Summary:
ordered_tags = tagged_items.annotate(freq=Count('tag_id')).order_by('-freq')
for i in ordered_tags:
print(i.tag_id, i.tag, i.freq)
This does not work equivalently to GROUP BY tag_id ORDER BY COUNT(tag_id) DESC
. Why?
Using Django ORM, I am trying to do something like:
SELECT tag_id, COUNT(tag_id) AS freq
FROM taggit_taggeditem
WHERE content_type_id IN (
SELECT id FROM django_content_type
WHERE app_label = 'reviews'
AND model IN ('problem', 'review', 'comment')
) AND (
object_id = 1
OR object_id IN (
SELECT id FROM review
WHERE problem_id = 1
) OR object_id IN (
SELECT c.id FROM comment AS c
INNER JOIN review AS r
ON r.id = c.review_id
)
)
GROUP BY tag_id
ORDER BY freq DESC;
So here's what I have contrived:
querydict_for_content_type_id = {
'current_app_label_query' : Q(app_label=ReviewsConfig.name),
'model_name_query' : Q(model__in=['problem', 'review', 'comment'])
}
# used in content_type_query
query_for_content_type_id = reduce(operator.__and__, querydict_for_content_type_id.values())
# Query relevant content_type from TaggedItem model.
content_type_query = Q(content_type_id__in=ContentType.objects.filter(query_for_content_type_id))
# Query relevant object_id from TaggedItem model.
object_query = Q(object_id=pk) | Q(object_id__in=problem.review_set.all())
for review in problem.review_set.all():
object_query |= Q(object_id__in=review.comment_set.all())
tagged_items = TaggedItem.objects.filter(content_type_query&object_query)
# JOIN Tag
# tags = tagged_items.select_related('tag')
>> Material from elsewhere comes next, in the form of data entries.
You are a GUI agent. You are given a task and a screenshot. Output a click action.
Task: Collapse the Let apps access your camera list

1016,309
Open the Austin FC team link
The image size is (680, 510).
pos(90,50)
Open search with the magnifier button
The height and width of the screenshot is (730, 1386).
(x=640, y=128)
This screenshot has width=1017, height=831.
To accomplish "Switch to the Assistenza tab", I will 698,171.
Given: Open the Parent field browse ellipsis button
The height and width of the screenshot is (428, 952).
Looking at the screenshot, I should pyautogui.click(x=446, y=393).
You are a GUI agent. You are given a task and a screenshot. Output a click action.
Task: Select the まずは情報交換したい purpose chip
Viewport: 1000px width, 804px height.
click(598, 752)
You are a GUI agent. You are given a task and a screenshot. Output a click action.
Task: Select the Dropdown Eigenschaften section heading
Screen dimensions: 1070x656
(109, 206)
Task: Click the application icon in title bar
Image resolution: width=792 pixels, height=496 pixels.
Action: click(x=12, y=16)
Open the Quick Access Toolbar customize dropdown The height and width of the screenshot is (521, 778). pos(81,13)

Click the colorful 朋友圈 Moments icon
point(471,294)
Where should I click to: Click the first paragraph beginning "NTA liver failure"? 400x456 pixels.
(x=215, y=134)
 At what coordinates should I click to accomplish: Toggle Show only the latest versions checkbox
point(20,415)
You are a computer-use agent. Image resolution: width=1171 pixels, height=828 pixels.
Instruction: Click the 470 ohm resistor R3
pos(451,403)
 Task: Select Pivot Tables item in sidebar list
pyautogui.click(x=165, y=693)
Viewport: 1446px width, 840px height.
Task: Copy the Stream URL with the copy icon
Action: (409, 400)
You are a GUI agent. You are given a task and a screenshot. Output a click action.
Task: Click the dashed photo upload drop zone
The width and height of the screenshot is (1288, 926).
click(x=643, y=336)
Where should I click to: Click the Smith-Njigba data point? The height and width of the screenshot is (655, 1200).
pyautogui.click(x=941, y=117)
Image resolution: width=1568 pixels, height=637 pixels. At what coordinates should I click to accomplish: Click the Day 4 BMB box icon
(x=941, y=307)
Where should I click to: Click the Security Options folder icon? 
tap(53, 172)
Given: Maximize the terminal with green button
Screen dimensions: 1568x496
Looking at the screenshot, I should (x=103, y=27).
# GROUP BY freq ORDER_BY freq DESC;
ordered_tags = tagged_items.annotate(freq=Count('tag_id'))#.order_by('-freq')
for i in ordered_tags:
print(i.tag_id, i.tag, i.freq)
Django ORM doesn't work as intended. Calling distinct
method on ordered_tags doen't work either.
Output:
18 tag1 1
19 tag2 1
20 tag3 1
...
18 tag1 1
Why am I getting 18 tag1 1
twice instead of 18 tag1 2
?
.annotate()
is not at all equivalent to GROUP BY
.
Generally using Django's ORM to translate SQL queries isn't a good idea. It is meant to help you solve a problem by translating your idea's into queries.
It would not make any sens to get TaggedItem instances as results of an SQL queries containing a GROUP BY
statement since those would not represent a row of the TaggedItem table.
To get a GROUP BY
statement, you need to get ride of the model layer by forcing the results to be dict.
qs = TaggedItem.objects.all()
qs = qs.values("tag_id") # Any field of the TaggedItem table you want as entries in the result dict
qs = qs.annotate(freq=Count("tag_id")) # This, combined with the above line, will produce a group by tag_id
qs = qs.order_by("-freq")